1. Gelişimsel Yönden Uygun Etkileşim Ve Uygulamaları Içeren EV PROGRAMI

  • Floortime seansları: Bu seansların odaK noktası, çocuğun liderliğinde, çocuğun hedefe yönelik davranışlarının, insiyatif kullanmasının, iletişiminin arttırmasının, ortak ilgiyi uzatmasının, oyun ve konuşma yoluyla sembolik kapasitesini gelişmesinin teşvik edilmesidir.
  • Yarı-Planlı problem çözümü: Bu seanslar, anlamlı ve alakalı engellerin oluşturulması ve bu engelin aşılması yoluyla çocuğun yeni bir şey öğrenmesini sağlamayı hedefler.

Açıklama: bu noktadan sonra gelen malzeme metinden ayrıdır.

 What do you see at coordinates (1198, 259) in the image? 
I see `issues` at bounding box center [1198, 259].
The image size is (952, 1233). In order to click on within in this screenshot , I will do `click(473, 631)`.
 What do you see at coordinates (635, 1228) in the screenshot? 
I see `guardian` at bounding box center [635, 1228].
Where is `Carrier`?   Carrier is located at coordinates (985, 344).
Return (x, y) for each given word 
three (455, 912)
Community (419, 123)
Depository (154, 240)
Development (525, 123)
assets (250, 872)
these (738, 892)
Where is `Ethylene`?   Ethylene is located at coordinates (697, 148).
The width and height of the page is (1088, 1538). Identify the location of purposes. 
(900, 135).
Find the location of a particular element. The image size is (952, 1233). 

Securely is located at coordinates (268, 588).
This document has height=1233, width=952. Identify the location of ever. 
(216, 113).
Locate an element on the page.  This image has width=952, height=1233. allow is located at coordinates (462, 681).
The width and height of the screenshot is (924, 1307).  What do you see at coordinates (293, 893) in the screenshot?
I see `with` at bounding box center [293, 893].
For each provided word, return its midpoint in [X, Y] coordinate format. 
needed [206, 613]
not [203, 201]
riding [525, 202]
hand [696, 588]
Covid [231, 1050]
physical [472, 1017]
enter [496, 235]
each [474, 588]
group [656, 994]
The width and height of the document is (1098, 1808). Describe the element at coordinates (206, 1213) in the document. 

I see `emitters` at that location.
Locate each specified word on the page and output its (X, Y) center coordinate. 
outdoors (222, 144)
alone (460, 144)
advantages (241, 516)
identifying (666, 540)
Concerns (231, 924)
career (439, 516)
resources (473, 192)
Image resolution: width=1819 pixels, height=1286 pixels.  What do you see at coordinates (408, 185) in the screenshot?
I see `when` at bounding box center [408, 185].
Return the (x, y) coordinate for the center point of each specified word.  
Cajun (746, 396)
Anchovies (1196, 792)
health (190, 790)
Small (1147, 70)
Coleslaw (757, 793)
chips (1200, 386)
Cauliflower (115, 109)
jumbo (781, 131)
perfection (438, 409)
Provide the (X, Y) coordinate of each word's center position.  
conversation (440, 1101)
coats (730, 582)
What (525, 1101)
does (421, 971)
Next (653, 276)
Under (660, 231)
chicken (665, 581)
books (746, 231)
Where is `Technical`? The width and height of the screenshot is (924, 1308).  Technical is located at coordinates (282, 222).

Bu engellerin oluşturulmasında, çocuğun bilgi ve tecrübesine uygun öğrenme egzersizleri amacından yola çıkmak gerekir.
  • Motor, duyusal (sensory), duyusal bütünleme (sensory integration), görsel-uzaysal, ve algısal motor aktiviteleri: Bu aktiviteler planlanırkne, çocuğun bireysel farklılıkları ve organizasyon biçimleri (regulation patterns) gözetilerek temel işlemleme (processing) kapasitesinin oluşturulması ve çocuğun diğerleri ile etkileşimde bulunurken ilgili, konsantre ve organize (regulated) olmasını destekler nitelikte olması gerekir.
  • Bir yaşıtıyla oyun oynaması: Çocuğun iletişimi tamamen açıkken ve etkileşim düzeyi yüksekken, mutlaka yaşıtı ile –velilerin takibi ve yeri geldiğinde yönlendirmesi suretiyle- oyun oynayarak etkileşimde bulunması gerekir.

2. Bireysel Terapiler

  • Konuşma, dil, ve oral motor terapisi
  • Duyu motor (sensory motor) ve duyu bütünleme (sensory intergration) temelli uğraşı (occupational) terapisi ve/veya fizyoterapi
  • Gerekli olan diğer terapiler

3. Eğitim Programı

  • Mimikleri taklit edebilen ve etkileşimde bulunabilen çocuklar için: Entegre edilmiş, her şey dahil bir program veya normal okul programına ek olarak gölge öğretmen veya destek
  • Henüz konuşma öncesi problem çözümünde bulunamayan ve taklit becerileri gelişmemiş çocuklar için: Etkileşim ve konuşma öncesi amaca yönelik mimiksel etkileşime ağırlık vererek hazırlanacak özel eğitim programı
  • Kaynaştırma programında benzer yaşıtlar için: Örneğin beden eğitimi, resim, tiyatro ve bunun gibi programlar

4. Gerekli Görülen Diğer Müdahale Metodları:

Biomedikal müdahale, beslenme ve diyet, işlemleme (processing) yetisini arttıran teknolojik uygulamalar gibi programlar.